We finally import the methods introduced in the article. Note that their code is integrated in the tnetwork library, but also availale as stand-alones on the same git repository as this file

In [0]:
# Our proposed method: Multiple Temporal Scale Stable Community Detection method
from tnetwork.DCD import MSSCD  
#Generator
from tnetwork.DCD.multi_temporal_scale import generate_multi_temporal_scale

## Generate a random graph with multiple temporal scale communities


In [0]:
T=1000
N= 50
SC=5
#return the generated dynamic graph and the discovered communities
generated_graph,original_coms = generate_multi_temporal_scale(nb_steps=T,nb_nodes=N,nb_com = SC)

## Plot the communities to discover
Each horizontal position corresponds to a node, color lines represent communities

* /!\ In the google colab notebook, one cannot open plots in new windows, so we use `output_notebook` and not `output_file`, to display the plots inline. This might slow down the notebook.

In [0]:
#output_file("ground_truth.html") #<--- do not work in google.colab. Use instead of next line in offline notebook.
output_notebook()

#define the order in which to display nodes
node_order=[str(x) for x in range(N)]
#convert the communities from a format as sequence of snapshots to a format as interval graphs. Each snapshot has a duration of 1.
communities_GT = original_coms.to_DynCommunitiesIG(sn_duration=1)
p = tn.plot_longitudinal(tn.DynGraphIG(),communities_GT,nodes=node_order,height=400)
show(p)

  return bool(asarray(a1 == a2).all())


## Detect stable communities using the proposed algorithm

In [0]:
#we re-state default parameters:
theta_gamma = 1 #minimum temporal scale to consider
theta_q = 0.7 #minimum quality
theta_s = 0.3 #maximum similarity to be considered different
theta_p = 3 #nb consecutive steps to be considered persistant

#persistant_coms is a list of quadruplets (nodes,period,granularity,total_quality_score)
persistant_coms = track_communities(generated_graph,t_persistance=theta_p,t_quality=theta_q,t_similarity=theta_s)

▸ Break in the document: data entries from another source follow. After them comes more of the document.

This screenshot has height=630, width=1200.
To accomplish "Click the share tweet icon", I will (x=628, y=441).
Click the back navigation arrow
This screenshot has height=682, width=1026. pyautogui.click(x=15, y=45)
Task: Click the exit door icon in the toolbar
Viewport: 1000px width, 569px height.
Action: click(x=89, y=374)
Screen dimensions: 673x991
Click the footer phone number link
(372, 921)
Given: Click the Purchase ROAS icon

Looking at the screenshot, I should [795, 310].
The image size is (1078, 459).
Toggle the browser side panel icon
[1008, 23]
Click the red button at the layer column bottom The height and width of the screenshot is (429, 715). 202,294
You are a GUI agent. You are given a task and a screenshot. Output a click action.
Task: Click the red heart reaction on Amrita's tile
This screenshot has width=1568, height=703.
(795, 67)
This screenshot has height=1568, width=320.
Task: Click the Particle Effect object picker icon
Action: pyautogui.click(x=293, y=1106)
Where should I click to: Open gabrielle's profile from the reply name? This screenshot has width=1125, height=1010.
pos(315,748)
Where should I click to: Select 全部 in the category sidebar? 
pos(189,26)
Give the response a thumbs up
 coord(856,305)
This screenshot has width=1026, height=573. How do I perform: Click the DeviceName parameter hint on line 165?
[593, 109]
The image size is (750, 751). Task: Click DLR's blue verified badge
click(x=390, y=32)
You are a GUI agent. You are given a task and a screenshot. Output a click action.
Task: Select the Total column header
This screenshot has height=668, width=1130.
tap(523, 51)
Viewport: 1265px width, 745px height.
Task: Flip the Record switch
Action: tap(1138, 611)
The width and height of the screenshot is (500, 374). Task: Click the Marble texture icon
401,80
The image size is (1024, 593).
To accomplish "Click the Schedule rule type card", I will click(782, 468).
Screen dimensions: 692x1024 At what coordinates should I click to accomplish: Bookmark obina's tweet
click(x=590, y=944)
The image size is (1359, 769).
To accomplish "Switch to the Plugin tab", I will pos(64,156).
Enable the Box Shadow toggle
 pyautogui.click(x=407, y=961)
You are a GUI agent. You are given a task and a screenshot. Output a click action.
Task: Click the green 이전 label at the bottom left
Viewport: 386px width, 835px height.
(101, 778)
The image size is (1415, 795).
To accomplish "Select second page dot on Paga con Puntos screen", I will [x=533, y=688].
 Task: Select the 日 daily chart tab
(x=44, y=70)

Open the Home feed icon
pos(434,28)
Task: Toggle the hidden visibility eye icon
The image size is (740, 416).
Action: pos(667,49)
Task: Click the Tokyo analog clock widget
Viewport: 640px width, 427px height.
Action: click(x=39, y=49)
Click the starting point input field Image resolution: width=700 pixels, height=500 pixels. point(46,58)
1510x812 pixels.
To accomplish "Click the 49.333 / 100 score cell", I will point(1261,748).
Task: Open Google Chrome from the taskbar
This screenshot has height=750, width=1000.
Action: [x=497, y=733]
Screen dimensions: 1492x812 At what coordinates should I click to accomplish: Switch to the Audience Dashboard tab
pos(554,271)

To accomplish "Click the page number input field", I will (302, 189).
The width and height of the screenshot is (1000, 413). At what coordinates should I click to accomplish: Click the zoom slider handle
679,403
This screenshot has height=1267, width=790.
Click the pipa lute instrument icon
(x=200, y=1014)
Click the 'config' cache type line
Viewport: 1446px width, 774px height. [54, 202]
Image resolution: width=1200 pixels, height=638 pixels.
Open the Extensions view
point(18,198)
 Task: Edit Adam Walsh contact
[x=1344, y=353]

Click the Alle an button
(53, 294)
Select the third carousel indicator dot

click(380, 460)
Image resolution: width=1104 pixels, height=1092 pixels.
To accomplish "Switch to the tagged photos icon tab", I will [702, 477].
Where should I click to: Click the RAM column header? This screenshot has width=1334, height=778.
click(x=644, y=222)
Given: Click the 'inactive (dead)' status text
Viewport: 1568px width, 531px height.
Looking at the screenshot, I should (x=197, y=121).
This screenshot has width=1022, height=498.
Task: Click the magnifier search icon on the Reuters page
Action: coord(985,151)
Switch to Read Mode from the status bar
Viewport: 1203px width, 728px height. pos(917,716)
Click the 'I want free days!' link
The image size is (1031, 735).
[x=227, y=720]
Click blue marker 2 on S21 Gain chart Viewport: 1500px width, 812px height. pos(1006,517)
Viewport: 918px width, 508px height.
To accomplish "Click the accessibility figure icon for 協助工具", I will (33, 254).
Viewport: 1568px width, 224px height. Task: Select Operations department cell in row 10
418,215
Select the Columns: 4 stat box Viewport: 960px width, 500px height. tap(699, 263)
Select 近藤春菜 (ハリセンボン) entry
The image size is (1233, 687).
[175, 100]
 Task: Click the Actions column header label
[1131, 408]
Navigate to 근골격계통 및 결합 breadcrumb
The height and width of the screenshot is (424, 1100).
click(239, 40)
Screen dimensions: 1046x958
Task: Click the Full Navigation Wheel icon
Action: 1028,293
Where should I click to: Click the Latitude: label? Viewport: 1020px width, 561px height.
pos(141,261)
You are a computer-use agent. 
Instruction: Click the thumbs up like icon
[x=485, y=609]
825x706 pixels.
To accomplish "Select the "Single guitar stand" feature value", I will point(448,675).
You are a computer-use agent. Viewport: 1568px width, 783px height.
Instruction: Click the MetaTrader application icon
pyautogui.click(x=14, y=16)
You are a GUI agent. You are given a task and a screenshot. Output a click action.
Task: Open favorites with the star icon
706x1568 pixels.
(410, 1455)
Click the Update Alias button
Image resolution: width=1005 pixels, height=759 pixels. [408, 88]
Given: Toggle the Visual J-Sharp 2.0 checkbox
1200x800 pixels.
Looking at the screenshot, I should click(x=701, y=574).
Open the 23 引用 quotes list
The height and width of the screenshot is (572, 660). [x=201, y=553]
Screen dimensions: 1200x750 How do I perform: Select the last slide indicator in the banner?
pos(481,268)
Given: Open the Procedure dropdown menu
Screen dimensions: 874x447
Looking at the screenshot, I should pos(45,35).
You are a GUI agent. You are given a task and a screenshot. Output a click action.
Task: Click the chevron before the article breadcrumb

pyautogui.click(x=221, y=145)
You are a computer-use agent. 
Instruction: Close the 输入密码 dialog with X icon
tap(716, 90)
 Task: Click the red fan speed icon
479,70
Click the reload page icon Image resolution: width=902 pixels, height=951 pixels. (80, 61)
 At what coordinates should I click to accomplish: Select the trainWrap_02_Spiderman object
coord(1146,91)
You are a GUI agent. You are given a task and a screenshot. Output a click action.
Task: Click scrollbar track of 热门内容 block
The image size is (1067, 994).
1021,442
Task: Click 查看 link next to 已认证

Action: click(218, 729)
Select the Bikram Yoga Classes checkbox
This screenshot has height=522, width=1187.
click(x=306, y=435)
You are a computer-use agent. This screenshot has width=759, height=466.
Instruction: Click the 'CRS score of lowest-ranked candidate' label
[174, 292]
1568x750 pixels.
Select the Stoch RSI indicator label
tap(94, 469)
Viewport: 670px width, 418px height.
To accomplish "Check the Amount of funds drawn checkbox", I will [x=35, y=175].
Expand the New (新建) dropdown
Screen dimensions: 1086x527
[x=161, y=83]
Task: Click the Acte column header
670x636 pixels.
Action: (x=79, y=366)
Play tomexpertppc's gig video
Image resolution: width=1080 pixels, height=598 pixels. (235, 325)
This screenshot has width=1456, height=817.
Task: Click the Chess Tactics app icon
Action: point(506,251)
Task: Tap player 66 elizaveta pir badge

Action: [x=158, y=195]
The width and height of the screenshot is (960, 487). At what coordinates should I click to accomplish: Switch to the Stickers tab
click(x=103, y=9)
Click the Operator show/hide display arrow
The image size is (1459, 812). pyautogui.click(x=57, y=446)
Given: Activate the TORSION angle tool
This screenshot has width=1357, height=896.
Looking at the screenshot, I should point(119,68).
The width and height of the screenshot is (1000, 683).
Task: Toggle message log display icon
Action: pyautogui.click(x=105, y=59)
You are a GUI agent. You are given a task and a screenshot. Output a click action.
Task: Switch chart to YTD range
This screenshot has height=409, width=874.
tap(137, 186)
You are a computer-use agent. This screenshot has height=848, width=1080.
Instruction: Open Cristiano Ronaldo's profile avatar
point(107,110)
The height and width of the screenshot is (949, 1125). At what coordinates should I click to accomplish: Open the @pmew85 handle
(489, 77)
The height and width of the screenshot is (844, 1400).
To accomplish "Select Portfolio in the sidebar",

------- granularity (gamma):  1666  |  # good seeds:  1 # persistent communities found (total):  0
------- granularity (gamma):  833  |  # good seeds:  9 # persistent communities found (total):  0
------- granularity (gamma):  416  |  # good seeds:  15 # persistent communities found (total):  1
------- granularity (gamma):  208  |  # good seeds:  17 # persistent communities found (total):  1
------- granularity (gamma):  104  |  # good seeds:  30 # persistent communities found (total):  3
------- granularity (gamma):  52  |  # good seeds:  34 # persistent communities found (total):  5
------- granularity (gamma):  26  |  # good seeds:  58 # persistent communities found (total):  7
------- granularity (gamma):  13  |  # good seeds:  55 # persistent communities found (total):  7
------- granularity (gamma):  6  |  # good seeds:  39 # persistent communities found (total):  8
------- granularity (gamma):  3  |  # good seeds:  35 # persistent communities found (total):  9


### Plot communities found, to compare them visually
We first convert found stable communities in the appropriate dynamic community format. We use a function allowing to filter communities, that we will use also later for real communities

In [0]:
def convert_stable_communities(persistant_coms,nb_coms=None,duration_min=0,duration_max=10000000):
    visu_blocks = tn.DynCommunitiesIG()
    if nb_coms==None:
        nb_coms = len(persistant_coms)
    for nodes,period,current_granularity,score in persistant_coms[:nb_coms]:
        if period.duration()>duration_min and period.duration()<duration_max:
            #we give a unique name to each community, since colors are attributed according to community names
            name = str(period.start()).zfill(5)+","+str(nodes)+","+str(current_granularity)
            visu_blocks.add_affiliation(nodes,name,period)
    return visu_blocks

We can now plot found communities, using the same function as previously

In [0]:
found_stable_communities = convert_stable_communities(persistant_coms)
p = tn.plot_longitudinal(tn.DynGraphIG(),found_stable_communities,nodes=node_order,height=400)
output_notebook() #output_file("found.html")
show(p)

  return bool(asarray(a1 == a2).all())


## Compute NMI at each step
We compute the NMI between the plnated communities and: i) our communities ii) communities found by another dynamic community detection algorithm (`Tracking the evolution of communities in dynamic social networks`, `Greene et al. 2010`)

In [0]:
#detect communities according to the other solution. We first aggregate the graph at the desired granularity

#aggregate the graph at the desired granularity
granularity = 13
aggregated = generated_graph.aggregate_sliding_window(granularity)

#compute communities
baseline_communities = tn.DCD.iterative_match(aggregated).to_DynCommunitiesIG(sn_duration=granularity)

In [0]:
NMIs_found = []
NMI_baseline = []
for t in range(T):
    g = generated_graph.snapshots(t)
    #get the community structure at that step
    GT_com_t = list(communities_GT.communities(t).values())
    
    #we compute NMI only when there are communities 
    #(actually favorizing the baseline, that find communities even when there aren't)
    if len(GT_com_t)>0: 
        found_com_t = list(found_stable_communities.communities(t).values())
        baseline_com_t = list(baseline_communities.communities(t).values())

        #compute NMIs
        nodes_at_t = g.nodes
        NMIs_found.append( NMI(GT_com_t,found_com_t,allNodes=nodes_at_t))
        NMI_baseline.append(NMI(GT_com_t,baseline_com_t,allNodes=nodes_at_t))

### Compute NMIs

In [0]:
print("NMI for cumulated: ",np.average(NMI_baseline))
print("NMI for proposed solution: ",np.average(NMIs_found))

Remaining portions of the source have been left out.